In this post I will show how to migrate and update Cacti from an old server to a new server. In my case, old server platform was Red Hat 5 and Cacti was 0.8x version. As Red Hat 5 is old and you can't really upgrade it, I needed to migrate Cacti installation to a new Redhat 7.7 server. Besides that, Cacti was planned to be upgraded to 1.x version.

Process is actually quite simple - you need a new Cacti installation and there are many instructions for that. I installed Cacti 1.2.11 version using MariaDB 5.6.x and PHP 5.4.

Second step is to migrate existing configuration and possible graphs and plugins.


1. Install Fresh Cacti


As there are several installation instructions available, I don't go those over here.
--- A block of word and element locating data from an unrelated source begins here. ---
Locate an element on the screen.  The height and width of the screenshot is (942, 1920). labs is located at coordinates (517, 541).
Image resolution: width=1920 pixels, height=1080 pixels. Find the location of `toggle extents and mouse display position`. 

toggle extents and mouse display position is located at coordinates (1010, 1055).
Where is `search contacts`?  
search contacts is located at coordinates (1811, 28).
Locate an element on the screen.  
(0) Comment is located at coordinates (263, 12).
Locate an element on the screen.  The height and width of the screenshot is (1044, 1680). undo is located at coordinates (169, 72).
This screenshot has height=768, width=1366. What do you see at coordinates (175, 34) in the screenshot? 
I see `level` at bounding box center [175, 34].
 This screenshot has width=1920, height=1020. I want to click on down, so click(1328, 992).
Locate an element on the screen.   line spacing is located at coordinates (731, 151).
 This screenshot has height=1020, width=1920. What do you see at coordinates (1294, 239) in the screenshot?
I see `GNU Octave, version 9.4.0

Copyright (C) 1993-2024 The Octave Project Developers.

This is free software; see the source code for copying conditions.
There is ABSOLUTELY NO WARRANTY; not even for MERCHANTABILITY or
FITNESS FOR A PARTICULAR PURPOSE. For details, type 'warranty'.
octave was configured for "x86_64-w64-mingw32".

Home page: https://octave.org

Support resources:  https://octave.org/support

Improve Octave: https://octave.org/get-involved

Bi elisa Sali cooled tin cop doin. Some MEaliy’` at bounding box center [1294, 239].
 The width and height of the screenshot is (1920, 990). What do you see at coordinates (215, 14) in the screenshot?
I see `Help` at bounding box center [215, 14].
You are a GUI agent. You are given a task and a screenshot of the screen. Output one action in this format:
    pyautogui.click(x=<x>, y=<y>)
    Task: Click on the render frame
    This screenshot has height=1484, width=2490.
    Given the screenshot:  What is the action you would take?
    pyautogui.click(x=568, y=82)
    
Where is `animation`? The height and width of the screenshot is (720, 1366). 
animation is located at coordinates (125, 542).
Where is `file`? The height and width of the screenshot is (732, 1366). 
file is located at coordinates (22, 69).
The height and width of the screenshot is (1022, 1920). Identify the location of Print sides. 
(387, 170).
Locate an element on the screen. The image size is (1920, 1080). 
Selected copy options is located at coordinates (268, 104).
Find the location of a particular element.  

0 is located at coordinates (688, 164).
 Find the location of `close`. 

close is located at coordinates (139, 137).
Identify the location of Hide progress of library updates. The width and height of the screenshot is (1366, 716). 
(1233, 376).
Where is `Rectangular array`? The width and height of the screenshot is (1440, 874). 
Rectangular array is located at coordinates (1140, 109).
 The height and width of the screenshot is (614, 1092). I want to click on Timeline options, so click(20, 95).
Do not run the installer using browser before migrating DB :-)


2. Move DB Configuration


Database is actually quite simple to clone to a different server - mysqldump and mysql are your friends here. You can dump the values to an sql file and then import it in a similar way:


Export:
[root@localhost ~]$ mysqldump cacti -u root -p > old_cacti_db.sql - command will dump DB "cacti" through stdout
Import:
[root@localhost ~]$ mysql -u root -p cacti < cacti.sql - command will import cacti.sql to DB "cacti" throush stdin

You can log in to mysql to manually browse or modify something:
[root@localhost ~]$ mysql -u root -p

It must be noted that if you migrate to a different OS or server platorm, you may need to change the paths in the database. That was not needed in my case as Cacti installation was in /usr/share/cacti for both servers, but if you have different you must change these values in the DB.


To fix the paths in DB, you can either edit it manually using some SQL browser or then using mysql, you can use the REPLACE command for settings:


UPDATE settings SET VALUE = REPLACE(VALUE, '/old/path/to/cacti', '/usr/share/cacti')

Finish Cacti installation


After you have migrated the DB, launch Cacti installer using browser to your server server-ip/cacti. Setup is pretty simple and I won't go the steps here. However I would like to point that in my case, PHP and MariaDB settings needed to be optimized. Cacti installer will automatically show these and you can edit them in below files:


php.ini - Main PHP Configuration file
etc/my.cnf.d/server.cnf - MariaDB custom config file

I needed to tweak many MariaDB settings that go under [mysql] section in the file. Following values have been stable for me.


[mysqld]
character-set-server=utf8mb4
collation-server=utf8mb4_unicode_ci
max_allowed_packet=16777216
max_heap_table_size=112M
tmp_table_size=112M
join_buffer_size=192M
innodb_file_per_table=ON
innodb_file_format=Barracuda
innodb_large_prefix=1
innodb_buffer_pool_size=1413M
innodb_additional_mem_pool_size=96M
innodb_flush_log_at_trx_commit=2

After successfull installation, it is time to move the graph files. You can find those from old server in rra folder under Cacti folder path/to/cacti/rra/. You can export the graphs using rrdtool, however as my Cacti settings (poller, polling time etc.) were identical, I just moved the files manually to destination server /usr/share/cacti/rra folder.


If you upgrade cacti from 0.8x to 1.x, some plugins may not work. It is feasible to install all plugins manually and not moving the files as that will guarantee that everything is working.